In a letter to Amtrak, the National Transportation Safety Board (NTSB) said that it should install crash- and fire-protected inward- and outward-facing audio and image recorders in the operating cabs of all of its trains and review the recordings to ensure that crew actions are in accordance with procedures.
Additionally, the NTSB asked Amtrak to report twice a year on its progress in the installation of the recorders.
“The information that recorders can provide to ensure that crews are consistently operating trains safely is just too valuable to ignore,” said NTSB Chairman Christopher A. Hart. “And, recordings can provide critical information in understanding crew actions prior to accidents, which can help prevent tragedies like the recent derailment in Philadelphia.”

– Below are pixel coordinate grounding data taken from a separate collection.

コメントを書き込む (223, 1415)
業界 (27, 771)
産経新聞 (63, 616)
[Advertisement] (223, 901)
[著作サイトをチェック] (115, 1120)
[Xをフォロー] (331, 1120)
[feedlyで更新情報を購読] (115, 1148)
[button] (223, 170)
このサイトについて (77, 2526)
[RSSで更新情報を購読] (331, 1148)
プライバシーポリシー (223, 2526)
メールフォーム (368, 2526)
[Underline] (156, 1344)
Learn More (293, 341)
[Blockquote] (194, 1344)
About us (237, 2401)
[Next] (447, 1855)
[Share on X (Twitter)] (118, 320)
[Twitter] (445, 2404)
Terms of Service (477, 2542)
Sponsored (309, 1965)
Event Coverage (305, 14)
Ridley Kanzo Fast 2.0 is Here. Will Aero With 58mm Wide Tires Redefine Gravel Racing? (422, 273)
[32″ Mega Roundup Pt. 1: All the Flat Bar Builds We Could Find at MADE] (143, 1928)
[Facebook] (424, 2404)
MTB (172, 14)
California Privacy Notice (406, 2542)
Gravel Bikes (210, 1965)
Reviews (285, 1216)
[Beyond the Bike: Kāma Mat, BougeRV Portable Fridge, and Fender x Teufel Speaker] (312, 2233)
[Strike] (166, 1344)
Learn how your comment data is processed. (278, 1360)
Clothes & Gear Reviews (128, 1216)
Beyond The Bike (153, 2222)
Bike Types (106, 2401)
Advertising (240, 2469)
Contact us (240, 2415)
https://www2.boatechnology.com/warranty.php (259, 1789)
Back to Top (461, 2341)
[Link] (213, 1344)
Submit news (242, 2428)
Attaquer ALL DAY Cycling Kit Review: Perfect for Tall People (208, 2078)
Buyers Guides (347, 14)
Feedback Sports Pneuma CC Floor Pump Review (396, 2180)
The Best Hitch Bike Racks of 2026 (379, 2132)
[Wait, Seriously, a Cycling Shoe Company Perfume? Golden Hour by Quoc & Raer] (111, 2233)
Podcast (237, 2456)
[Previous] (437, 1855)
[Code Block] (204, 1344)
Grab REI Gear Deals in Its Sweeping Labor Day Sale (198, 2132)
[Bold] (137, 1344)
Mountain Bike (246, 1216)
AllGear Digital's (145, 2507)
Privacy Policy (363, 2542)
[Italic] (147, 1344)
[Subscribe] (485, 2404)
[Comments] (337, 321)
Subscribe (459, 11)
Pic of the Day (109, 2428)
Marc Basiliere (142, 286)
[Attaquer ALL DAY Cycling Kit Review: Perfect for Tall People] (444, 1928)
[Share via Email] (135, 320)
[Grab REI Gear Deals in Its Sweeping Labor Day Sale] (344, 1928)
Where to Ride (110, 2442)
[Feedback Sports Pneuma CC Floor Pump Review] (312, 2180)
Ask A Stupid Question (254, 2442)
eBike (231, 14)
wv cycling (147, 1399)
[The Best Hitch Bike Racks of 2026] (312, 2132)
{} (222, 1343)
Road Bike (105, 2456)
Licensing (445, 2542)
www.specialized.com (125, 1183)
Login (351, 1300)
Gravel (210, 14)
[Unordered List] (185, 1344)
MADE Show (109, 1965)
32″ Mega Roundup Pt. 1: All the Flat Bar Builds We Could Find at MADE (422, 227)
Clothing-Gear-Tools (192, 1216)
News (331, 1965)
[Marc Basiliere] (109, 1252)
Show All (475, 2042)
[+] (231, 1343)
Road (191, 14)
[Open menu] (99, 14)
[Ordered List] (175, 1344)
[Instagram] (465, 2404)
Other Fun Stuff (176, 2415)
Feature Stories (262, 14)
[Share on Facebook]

The NTSB first made recommendations on audio recorders in operating cabs to the Federal Railroad Administration (FRA) following a 1996 train collision in Silver Spring, Maryland. The NTSB then called for image recorders after a 2005 accident in Mississippi.
Then, after a commuter train collided with a freight train in Chatsworth, Calif., in 2008, killing 25 people, the NTSB enhanced the recommendations to include “crash- and fire-protected inward- and outward- facing audio and image recorders capable of providing recordings (for at least 12 hours) to verify that crewmembers actions are in accordance with rules and procedures that are essential to safety as well as train operating conditions.”
Also, in a letter to the FRA, the NTSB reiterated those recommendations. In that letter, the NTSB cited 12 rail accidents in which it had recommended the use of audio and/or image recorders in operating cabs after finding that, in almost all cases, such information could have significantly aided the investigations of those events.
The FRA letter also referenced two recent train accident investigations that were aided by inward-facing audio and image recorders. In a 2013 accident in Walnut Creek, Calif., involving a Bay Area Rapid Transit train that struck roadway workers, the video/audio recorder helped verify the accident sequence. And in an ongoing investigation of a commuter train that struck a truck earlier this year in Oxnard, Calif., the information from the recorder has been critical in corroborating the engineer’s description of events.
Following the May 12 derailment of train 188 in Philadelphia, Amtrak announced that it would install inward-facing video recorders in the operating cabs in some of its trains. The NTSB has asked Amtrak to install recorders in all of its trains, ensure that they capture audio, are crash- and fire-protected, and are reviewed on a regular basis to ensure crewmembers are operating trains safely.